* Required actions
A. Do the following statements agree with the text on late-laying hens? (i) The asker's Ameraucanas are seven months old and have not laid yet. (ii) Cold weather is the main reason hens stop laying. (iii) The pineal gland converts nervous system signals into a hormonal signal. For each, answer yes or no and quote the words of the text that decide it.
B. Continue the text on late-laying hens, starting after its final sentence about the pineal gland.

* Text passage
Content starts
Late layers


In the Brooder
Apr 30, 2015
Question from a newbie. I have 7 month old pure Ameracaunas. They haven't laid yet, as this breed sometimes doesn't lay until around this age or later. The cold winter is setting in. I know that means we might not get eggs until spring now ...which puts them at around a year. Has anyone had this breed start laying in the winter?
Some breeds take longer to mature than others but the issue is primarily day length, or more accurately length of darkness each day.

Cold has almost nothing to do with it unless you stay around -20F causing stress over time.

To take the mystery out of it, here's a brief rundown of the science.
Light exposure to the retina is first relayed to the nucleus of the hypothalamus, an area of the brain that coordinates biological clock signals. Fibers from there descend to the spinal cord and then project to the superior cervical ganglia, from which neurons ascend back to the pineal gland. The pineal gland translates signals from the nervous system into a hormonal signal.
Content ends
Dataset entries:
Content starts
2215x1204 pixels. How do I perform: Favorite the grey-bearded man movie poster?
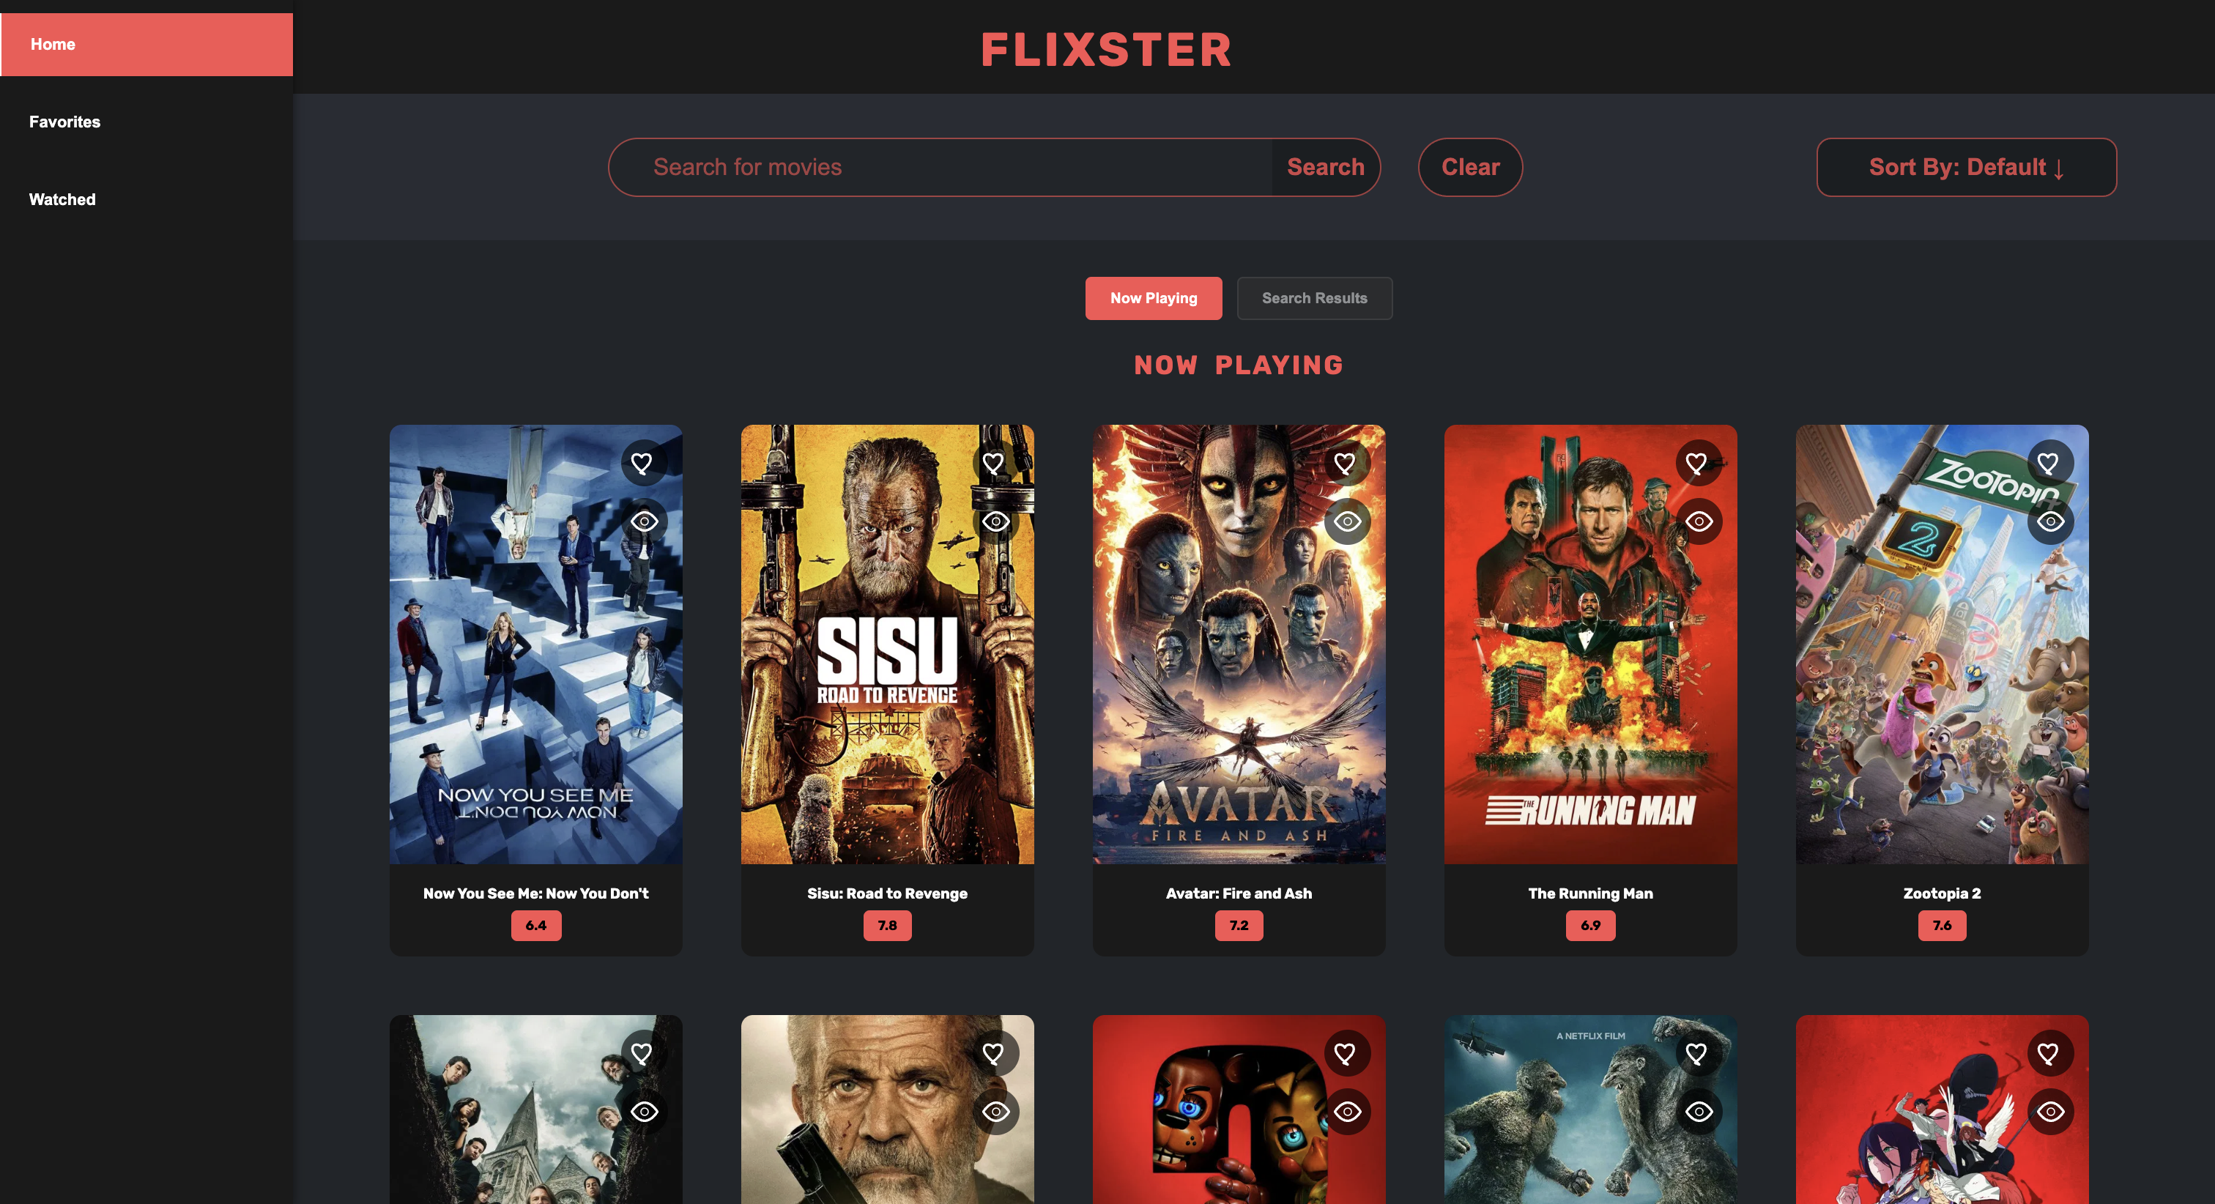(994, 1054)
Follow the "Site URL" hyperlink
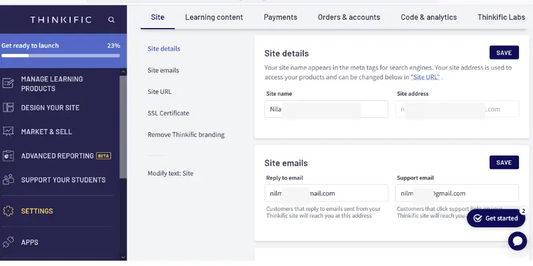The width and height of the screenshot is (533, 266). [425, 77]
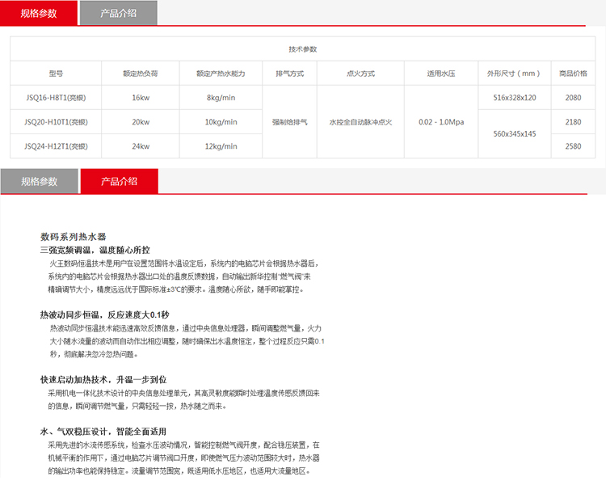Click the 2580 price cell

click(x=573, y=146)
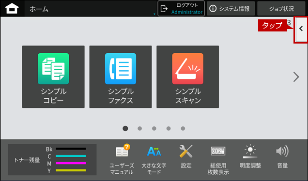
Content ends
* Answers provided
A.
(i) Yes: "I have 7 month old pure Ameracaunas. They haven't laid yet"
(ii) No: "Cold has almost nothing to do with it unless you stay around -20F causing stress over time."
(iii) Yes: "The pineal gland translates signals from the nervous system into a hormonal signal."

B.
The gland produces serotonin and subsequently, melatonin. That's the hormone that affects the gonads for sperm production and ovulation in females. An increase in melatonin causes the gonads to become inactive. As photoperiod in relation to day vs. night is the most important clue for animals to determine season. As light lengthens, the gonads are rejuvenated. The duration of melatonin secretion each day is directly proportional to the length of the night because of the pineal gland's ability to measure daylength. Besides reproduction, it also affects sleep timing and blood pressure regulation.

You can wait it out or add a light on a timer to get yourself up to 13 hours or so a day. It is better to increment it slowly.

As long as they aren't laying, don't start layer feed yet.